There are many examples of this aggressive reinterpretation of Maine’s tax laws:

Tire sales have long been subject to Maine’s 5 percent sales tax. But last year, MRS decided that not only should the tires be taxed but also the disposal fee of the old tire ($3 per tire). This new tax was not brought before the Legislature as it should have been. The Legislature has since exempted the disposal fee.

In the late 1970s, Maine enacted the bottle bill. The intent of the bill was to focus on litter reduction and encourage recycling. Just this past spring, MRS decided that the bags used to sort, store and transport these beverage containers should be subject to the sales tax. These bags, which have never been taxed in the past, are instrumental in the operation of Maine’s bottle redemption program. This new tax, which never came before the Legislature, will have to be absorbed by the redemption centers.

Maine’s tax on meals and prepared foods has been in effect for decades. Its original intent was to tax meals at restaurants, sandwich shops and delis. Recently, however, several attempts have been made to expand it without legislative approval.

Only a few years ago, in a desperate effort to balance the biennial budget, MRS claimed that meals at summer camps were taxable. They also claimed that back taxes and penalties were due. Once the Legislature found out, a bill was quickly offered to exempt these meals and the House and Senate agreed. The governor was forced to acquiesce.
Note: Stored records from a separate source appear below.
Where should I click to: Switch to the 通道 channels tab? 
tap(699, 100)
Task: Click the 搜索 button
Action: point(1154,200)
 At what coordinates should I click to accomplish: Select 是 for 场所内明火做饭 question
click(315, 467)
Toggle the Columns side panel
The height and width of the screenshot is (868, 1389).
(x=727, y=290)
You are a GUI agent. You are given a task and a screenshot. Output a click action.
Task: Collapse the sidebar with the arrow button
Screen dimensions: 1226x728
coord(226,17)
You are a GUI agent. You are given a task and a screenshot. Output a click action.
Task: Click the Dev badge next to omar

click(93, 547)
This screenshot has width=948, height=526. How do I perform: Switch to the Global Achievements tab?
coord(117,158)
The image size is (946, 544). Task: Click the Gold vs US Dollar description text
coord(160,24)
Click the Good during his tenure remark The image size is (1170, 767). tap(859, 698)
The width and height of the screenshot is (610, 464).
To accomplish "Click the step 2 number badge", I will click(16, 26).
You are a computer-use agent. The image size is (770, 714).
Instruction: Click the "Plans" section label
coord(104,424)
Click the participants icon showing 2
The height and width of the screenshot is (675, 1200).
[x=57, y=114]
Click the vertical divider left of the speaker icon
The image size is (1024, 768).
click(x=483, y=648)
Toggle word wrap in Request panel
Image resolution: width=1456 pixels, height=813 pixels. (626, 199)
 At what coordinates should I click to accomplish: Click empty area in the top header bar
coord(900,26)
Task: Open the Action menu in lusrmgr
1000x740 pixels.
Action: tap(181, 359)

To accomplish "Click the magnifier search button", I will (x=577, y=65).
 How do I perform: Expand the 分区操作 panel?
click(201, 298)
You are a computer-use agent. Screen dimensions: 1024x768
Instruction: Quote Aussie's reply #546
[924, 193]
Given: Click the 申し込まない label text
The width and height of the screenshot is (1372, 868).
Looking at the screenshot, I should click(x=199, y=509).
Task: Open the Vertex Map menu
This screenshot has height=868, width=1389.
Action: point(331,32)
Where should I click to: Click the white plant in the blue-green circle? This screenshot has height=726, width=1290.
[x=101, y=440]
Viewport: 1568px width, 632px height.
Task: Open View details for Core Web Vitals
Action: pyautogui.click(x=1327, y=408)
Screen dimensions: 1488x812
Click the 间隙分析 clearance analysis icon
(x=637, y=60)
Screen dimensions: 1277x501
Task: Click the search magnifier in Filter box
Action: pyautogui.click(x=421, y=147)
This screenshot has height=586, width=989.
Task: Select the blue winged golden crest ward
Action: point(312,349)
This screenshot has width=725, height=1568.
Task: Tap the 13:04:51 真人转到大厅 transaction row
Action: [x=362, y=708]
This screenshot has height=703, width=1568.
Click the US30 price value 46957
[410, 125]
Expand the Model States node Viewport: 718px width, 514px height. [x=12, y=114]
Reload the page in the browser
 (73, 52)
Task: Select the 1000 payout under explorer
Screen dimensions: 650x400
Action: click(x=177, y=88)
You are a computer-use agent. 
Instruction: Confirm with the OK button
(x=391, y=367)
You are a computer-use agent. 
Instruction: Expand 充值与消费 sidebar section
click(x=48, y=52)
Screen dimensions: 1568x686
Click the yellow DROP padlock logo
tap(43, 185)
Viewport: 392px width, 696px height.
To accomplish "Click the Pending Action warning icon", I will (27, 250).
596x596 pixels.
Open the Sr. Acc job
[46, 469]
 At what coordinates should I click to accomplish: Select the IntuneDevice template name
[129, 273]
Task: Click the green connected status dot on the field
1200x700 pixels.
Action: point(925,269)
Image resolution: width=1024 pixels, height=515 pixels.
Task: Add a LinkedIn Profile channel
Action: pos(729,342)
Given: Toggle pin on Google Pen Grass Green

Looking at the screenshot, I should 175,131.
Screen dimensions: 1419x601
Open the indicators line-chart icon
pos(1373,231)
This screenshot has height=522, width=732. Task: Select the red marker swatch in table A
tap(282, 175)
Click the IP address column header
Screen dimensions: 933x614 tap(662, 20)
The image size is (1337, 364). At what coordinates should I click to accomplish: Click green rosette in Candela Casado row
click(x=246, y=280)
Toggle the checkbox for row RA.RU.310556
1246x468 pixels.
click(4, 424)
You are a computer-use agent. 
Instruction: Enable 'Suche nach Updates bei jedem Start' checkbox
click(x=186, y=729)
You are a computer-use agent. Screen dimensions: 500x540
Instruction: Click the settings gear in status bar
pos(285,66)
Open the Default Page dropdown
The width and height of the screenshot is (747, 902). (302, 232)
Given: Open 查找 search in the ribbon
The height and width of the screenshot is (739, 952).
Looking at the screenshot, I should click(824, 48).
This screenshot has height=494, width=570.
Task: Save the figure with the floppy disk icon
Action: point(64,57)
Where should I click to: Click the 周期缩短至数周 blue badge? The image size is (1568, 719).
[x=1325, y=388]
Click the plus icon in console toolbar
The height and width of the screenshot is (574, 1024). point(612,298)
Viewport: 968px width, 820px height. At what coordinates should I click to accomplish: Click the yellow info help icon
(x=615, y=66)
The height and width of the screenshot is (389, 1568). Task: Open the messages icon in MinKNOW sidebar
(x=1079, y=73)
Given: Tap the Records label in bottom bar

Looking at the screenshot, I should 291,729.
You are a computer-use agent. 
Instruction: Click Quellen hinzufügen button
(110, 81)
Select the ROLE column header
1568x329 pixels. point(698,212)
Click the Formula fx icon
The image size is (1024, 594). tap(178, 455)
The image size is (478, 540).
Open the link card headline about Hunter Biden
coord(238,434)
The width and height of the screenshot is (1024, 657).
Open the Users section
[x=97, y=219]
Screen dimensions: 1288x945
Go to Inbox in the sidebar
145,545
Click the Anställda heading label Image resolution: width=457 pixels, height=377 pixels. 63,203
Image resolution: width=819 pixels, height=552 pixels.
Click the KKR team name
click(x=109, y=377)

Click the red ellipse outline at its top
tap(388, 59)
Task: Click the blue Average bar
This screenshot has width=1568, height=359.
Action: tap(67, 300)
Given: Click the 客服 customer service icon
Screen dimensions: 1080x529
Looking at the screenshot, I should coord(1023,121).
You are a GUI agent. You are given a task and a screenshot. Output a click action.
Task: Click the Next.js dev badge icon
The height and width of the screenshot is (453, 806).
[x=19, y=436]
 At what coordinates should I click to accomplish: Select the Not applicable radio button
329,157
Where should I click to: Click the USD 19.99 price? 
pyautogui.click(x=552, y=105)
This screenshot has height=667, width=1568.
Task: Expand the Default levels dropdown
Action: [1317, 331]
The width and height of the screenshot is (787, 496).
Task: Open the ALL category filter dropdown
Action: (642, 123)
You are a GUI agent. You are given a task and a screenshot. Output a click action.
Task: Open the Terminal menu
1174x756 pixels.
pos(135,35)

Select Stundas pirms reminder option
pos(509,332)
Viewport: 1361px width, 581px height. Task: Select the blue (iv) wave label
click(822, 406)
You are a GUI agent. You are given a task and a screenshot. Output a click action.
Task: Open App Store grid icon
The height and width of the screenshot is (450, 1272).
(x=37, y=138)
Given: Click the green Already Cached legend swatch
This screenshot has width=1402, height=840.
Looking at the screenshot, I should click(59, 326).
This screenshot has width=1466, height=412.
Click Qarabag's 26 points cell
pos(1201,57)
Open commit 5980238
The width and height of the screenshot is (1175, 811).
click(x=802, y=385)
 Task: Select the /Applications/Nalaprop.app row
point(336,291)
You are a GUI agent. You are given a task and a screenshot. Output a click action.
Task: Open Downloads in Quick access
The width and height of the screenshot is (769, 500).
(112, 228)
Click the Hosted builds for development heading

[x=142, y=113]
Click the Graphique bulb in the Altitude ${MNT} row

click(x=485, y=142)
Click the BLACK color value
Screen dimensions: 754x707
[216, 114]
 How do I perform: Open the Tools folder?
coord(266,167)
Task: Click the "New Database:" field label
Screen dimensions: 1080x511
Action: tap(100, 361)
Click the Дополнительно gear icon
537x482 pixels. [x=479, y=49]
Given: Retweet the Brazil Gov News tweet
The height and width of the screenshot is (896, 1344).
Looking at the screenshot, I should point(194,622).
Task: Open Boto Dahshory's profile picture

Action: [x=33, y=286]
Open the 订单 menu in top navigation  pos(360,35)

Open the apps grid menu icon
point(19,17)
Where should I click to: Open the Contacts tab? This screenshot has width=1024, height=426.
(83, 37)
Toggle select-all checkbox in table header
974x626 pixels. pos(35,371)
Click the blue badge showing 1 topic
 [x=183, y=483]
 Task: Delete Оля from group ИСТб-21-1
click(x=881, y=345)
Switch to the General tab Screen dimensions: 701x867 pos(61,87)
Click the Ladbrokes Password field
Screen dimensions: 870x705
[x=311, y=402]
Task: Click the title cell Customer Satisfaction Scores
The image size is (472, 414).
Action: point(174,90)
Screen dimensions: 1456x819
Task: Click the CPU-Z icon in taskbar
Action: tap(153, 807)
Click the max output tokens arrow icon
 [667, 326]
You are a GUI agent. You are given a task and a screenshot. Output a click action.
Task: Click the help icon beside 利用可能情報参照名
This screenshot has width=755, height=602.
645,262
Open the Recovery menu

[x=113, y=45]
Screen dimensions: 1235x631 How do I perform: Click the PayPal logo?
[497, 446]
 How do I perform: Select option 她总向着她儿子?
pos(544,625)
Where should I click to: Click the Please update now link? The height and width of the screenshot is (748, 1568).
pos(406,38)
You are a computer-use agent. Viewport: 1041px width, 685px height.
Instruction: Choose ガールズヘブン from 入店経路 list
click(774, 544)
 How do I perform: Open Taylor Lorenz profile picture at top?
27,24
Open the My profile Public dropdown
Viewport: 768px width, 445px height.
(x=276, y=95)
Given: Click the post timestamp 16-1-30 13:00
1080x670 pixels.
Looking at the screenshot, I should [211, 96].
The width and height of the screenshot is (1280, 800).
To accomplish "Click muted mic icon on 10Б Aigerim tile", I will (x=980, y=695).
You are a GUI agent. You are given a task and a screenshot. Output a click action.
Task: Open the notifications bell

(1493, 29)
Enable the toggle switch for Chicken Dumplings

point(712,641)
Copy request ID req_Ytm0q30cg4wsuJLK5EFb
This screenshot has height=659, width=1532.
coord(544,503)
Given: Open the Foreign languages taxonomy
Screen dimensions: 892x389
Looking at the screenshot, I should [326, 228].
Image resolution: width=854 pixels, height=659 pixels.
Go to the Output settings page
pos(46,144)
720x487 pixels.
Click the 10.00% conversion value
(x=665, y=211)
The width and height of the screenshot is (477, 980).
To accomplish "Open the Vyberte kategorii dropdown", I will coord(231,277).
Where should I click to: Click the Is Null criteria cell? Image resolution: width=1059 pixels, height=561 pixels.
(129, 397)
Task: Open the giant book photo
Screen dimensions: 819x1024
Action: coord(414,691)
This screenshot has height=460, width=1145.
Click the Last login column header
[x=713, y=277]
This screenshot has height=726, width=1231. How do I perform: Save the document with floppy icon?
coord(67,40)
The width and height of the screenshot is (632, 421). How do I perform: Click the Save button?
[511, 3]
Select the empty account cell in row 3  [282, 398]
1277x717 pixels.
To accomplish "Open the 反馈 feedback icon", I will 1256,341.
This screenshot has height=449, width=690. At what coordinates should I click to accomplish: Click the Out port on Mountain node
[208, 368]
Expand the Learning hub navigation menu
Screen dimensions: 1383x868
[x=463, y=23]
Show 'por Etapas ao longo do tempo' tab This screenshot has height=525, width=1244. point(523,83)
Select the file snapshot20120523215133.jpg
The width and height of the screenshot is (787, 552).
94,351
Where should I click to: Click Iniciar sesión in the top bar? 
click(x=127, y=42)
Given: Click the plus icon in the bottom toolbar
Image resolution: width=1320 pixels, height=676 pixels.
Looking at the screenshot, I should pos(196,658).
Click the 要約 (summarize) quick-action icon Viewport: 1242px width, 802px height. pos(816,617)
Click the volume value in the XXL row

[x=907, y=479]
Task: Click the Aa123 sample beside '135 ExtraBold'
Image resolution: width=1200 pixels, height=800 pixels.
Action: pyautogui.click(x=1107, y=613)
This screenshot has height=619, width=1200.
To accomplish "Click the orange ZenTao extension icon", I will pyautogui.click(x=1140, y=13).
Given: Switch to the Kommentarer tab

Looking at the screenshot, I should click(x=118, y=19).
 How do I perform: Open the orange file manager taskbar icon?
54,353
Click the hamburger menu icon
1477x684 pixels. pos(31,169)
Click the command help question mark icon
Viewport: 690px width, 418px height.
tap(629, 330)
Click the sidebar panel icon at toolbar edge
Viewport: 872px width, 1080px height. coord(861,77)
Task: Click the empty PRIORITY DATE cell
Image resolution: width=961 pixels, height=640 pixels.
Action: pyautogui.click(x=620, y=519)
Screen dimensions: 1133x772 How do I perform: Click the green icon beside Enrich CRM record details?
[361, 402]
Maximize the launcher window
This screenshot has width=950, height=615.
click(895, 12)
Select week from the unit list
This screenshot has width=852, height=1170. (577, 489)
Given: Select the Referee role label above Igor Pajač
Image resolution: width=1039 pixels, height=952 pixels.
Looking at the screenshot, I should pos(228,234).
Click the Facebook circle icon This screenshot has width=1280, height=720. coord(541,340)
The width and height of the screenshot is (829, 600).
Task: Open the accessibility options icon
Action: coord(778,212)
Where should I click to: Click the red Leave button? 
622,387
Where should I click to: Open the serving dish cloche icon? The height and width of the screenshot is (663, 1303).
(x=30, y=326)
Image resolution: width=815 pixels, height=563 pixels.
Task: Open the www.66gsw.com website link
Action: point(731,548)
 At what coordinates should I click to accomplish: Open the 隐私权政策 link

Now we are faced with an even larger initiative – a new tax on meals at retirement facilities. Again, MRS is saying that not only should these meals be taxed going forward; but retirement facilities owe back taxes and penalties going back six years. And, like the other initiatives, this new tax did not go before the Taxation Committee or the Legislature. Although the audits of these facilities have been halted temporarily, Governor Baldacci has said he would like the audits to continue “to see how big a problem this is.” In other words, how much money could the state take in by forcing the issue?

At present, it appears a deal has been made with retirement facilities and MRS for much less than the original amount. MRS still gets quite a bit of dough; and the facilities, tired of fighting them, are glad to be done with the issue, at least for now. A bill will still have to go forward exempting these meals.

These are just some of the examples of MRS freelancing and dictating policy – reinterpreting tax laws without regard to the original intent – and then enforcing them with their heavy hand.

In order to put a stop to this predatory taxation, a bill was submitted by Rep. Kathy Chase (R-Wells) in 2007 that would force MRS to notify the Legislature whenever a tax law was reinterpreted and when one of these “initiatives” was to be enforced. MRS put up a good fight, claiming that their job was to “interpret and enforce” tax laws written by the Legislature and that this notification would be unconstitutional. They would, however, agree to notify the state attorney general’s office.

The reinterpretations and aggressive taxation has continued. MRS complied with the new law simply by having a low-level AG staffer present at the bi-weekly MRS meetings. This has proven unsatisfactory.

Under the Maine Constitution, all bills involving revenue must initiate in the House of Representatives. Over the past eight years, MRS has been allowed to sidestep this law. This must not be allowed to continue. Rep. Chase’s bill will again be submitted – this time with tougher language requiring notification of the Legislature of all new tax law interpretations and enforcement initiatives.

Maine Revenue Services has become something of a rogue agency – out of control and acting on its own. What is disturbing is the trend that the problems with MRS illustrate – a swollen and ever-growing government machine that has lost touch with and is no longer controlled by the people of Maine.